Still, and possibly for that reason, no one else could have made so many of them hits. Her perfectly smooth technique sanded the edges off songs that, upon fuller inspection, turned out to be extremely unorthodox in their musical construction, at least for the pop market. They remain so now, which is why I wouldn’t have thought any attempt to resurrect them, especially in a theatrical context, could succeed where The Look of Love failed. I was wrong; a new Bacharach revue called What’s It All About? has not only figured out how to make the songs work onstage but how to make them sing with deep feeling that matches their surprising content. It’s a revelation — and it’s fantastic.

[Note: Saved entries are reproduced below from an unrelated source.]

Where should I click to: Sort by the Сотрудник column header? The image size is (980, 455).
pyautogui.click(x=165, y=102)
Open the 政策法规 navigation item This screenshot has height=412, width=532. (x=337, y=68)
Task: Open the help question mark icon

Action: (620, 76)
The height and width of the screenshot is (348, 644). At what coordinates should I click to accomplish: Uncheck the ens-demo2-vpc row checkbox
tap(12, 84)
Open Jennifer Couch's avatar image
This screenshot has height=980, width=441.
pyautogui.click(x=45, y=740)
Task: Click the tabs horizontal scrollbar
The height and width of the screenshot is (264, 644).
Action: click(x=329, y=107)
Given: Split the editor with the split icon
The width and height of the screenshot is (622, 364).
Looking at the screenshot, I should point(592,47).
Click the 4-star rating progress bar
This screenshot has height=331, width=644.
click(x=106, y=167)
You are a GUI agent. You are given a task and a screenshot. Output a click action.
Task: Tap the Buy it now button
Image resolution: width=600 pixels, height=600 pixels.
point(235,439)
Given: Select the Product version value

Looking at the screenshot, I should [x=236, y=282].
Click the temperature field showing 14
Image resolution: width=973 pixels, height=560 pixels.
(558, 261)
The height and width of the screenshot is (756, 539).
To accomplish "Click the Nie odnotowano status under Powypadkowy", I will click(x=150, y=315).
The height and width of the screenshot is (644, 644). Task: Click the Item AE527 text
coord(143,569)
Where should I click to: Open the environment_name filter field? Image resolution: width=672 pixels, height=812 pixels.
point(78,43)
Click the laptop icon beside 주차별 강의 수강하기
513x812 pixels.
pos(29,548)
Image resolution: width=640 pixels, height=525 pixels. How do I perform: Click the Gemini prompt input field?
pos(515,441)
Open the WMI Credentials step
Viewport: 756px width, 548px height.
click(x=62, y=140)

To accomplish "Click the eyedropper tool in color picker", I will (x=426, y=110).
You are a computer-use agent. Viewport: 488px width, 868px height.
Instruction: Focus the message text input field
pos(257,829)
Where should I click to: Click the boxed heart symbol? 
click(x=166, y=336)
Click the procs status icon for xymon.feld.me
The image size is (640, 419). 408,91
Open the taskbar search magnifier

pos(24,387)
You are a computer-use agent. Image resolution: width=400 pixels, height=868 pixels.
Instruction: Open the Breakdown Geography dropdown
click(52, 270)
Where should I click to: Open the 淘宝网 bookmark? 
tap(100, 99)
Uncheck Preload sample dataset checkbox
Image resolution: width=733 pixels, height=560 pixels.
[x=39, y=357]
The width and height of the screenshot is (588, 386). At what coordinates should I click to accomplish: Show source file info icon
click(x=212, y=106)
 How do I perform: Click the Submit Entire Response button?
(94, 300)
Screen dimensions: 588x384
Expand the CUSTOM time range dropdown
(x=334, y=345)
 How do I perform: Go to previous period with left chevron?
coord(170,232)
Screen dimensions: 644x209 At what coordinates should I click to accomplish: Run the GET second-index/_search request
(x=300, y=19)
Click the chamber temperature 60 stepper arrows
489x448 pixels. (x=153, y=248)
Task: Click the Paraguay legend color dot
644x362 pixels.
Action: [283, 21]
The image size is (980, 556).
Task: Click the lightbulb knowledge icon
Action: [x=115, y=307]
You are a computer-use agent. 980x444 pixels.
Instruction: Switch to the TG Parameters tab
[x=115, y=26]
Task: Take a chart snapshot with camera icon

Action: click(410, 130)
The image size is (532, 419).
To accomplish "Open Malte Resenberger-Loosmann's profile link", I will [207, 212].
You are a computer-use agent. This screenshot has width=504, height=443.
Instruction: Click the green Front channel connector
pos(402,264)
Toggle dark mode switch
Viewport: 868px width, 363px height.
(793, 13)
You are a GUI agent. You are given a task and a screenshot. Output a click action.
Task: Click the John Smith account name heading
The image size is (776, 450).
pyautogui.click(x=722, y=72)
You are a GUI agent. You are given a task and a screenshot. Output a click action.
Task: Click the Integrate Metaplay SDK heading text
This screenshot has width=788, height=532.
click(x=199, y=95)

The show’s subtitle is “Bacharach Reimagined,” and “reimagined” is not too strong a word for what the show’s moving force, Kyle Riabko, has done to the 30 or so songs (or parts of songs) he’s pulled from the catalog. Nor for the way the director Steven Hoggett has staged them. Your first clue to the change is Christine Jones’s delicious set, which is not the slick California bachelor pad you may imagine as the native locale for the Bacharach lifestyle. There are no hot tubs or martini shakers here. Instead, New York Theater Workshop’s stage has been turned into a kind of rec room, heaped with tatty old furniture, musical instruments, crocheted area rugs, vintage curios (including 28 members of the audience) and stoop-sale lamps. (The exquisite lighting is by Japhy Weideman.) When the seven performers show up, they prove to be the opposite of been-there sophisticates. They seem like high schoolers piling into a basement to smoke pot and soliloquize about love as seen from the vantage point of its first disappointments.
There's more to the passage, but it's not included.